It was a car accident. Nothing particularly remarkable, but fatal nonetheless. You left behind a wife and two children. It was a painless death. The EMTs tried their best to save you, but to no avail. Your body was so utterly shattered you were better off, trust me.

And that’s when you met me.

“What… what happened?” You asked. “Where am I?”

“You died,” I said, matter-of-factly. No point in mincing words.

“There was a… a truck and it was skidding…”

“Yup,” I said.

“I… I died?”

“Yup. But don’t feel bad about it. Everyone dies,” I said.

You looked around. There was nothingness. Just you and me. “What is this place?” You asked. “Is this the afterlife?”

“More or less,” I said.

“Are you god?” You asked.

“Yup,” I replied. “I’m God.”

“My kids… my wife,” you said.

“What about them?”

“Will they be all right?”

“That’s what I like to see,” I said. “You just died and your main concern is for your family. That’s good stuff right there.”

You looked at me with fascination. To you, I didn’t look like God. I just looked like some man. Or possibly a woman. Some vague authority figure, maybe. More of a grammar school teacher than the almighty.

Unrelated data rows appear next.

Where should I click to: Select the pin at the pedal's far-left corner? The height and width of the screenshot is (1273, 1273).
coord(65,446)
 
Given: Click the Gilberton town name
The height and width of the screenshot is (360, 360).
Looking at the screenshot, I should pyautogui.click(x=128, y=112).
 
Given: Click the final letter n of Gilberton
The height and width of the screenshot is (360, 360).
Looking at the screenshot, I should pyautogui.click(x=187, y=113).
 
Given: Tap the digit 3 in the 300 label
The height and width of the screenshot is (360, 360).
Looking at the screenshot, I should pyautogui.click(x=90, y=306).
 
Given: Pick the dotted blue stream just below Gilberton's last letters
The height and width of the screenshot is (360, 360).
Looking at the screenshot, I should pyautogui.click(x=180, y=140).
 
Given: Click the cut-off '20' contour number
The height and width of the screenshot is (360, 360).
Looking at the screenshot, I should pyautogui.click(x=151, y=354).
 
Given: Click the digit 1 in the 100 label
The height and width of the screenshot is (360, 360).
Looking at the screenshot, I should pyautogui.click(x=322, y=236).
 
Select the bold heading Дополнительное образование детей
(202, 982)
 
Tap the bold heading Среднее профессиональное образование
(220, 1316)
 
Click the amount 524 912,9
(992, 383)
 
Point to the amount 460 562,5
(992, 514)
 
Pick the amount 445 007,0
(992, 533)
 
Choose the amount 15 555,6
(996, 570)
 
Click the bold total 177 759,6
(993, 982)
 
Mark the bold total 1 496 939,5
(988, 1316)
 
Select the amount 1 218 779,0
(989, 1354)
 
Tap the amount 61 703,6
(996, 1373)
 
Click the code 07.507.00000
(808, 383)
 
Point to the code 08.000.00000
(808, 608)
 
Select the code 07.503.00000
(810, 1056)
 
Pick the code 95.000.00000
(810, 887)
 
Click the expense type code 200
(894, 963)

“Don’t worry,” I said. “They’ll be fine. Your kids will remember you as perfect in every way. They didn’t have time to grow contempt for you. Your wife will cry on the outside, but will be secretly relieved. To be fair, your marriage was falling apart. If it’s any consolation, she’ll feel very guilty for feeling relieved.”

“Oh,” you said. “So what happens now? Do I go to heaven or hell or something?”

“Neither,” I said. “You’ll be reincarnated.”

“Ah,” you said. “So the Hindus were right,”

“All religions are right in their own way,” I said. “Walk with me.”

You followed along as we strode through the void. “Where are we going?”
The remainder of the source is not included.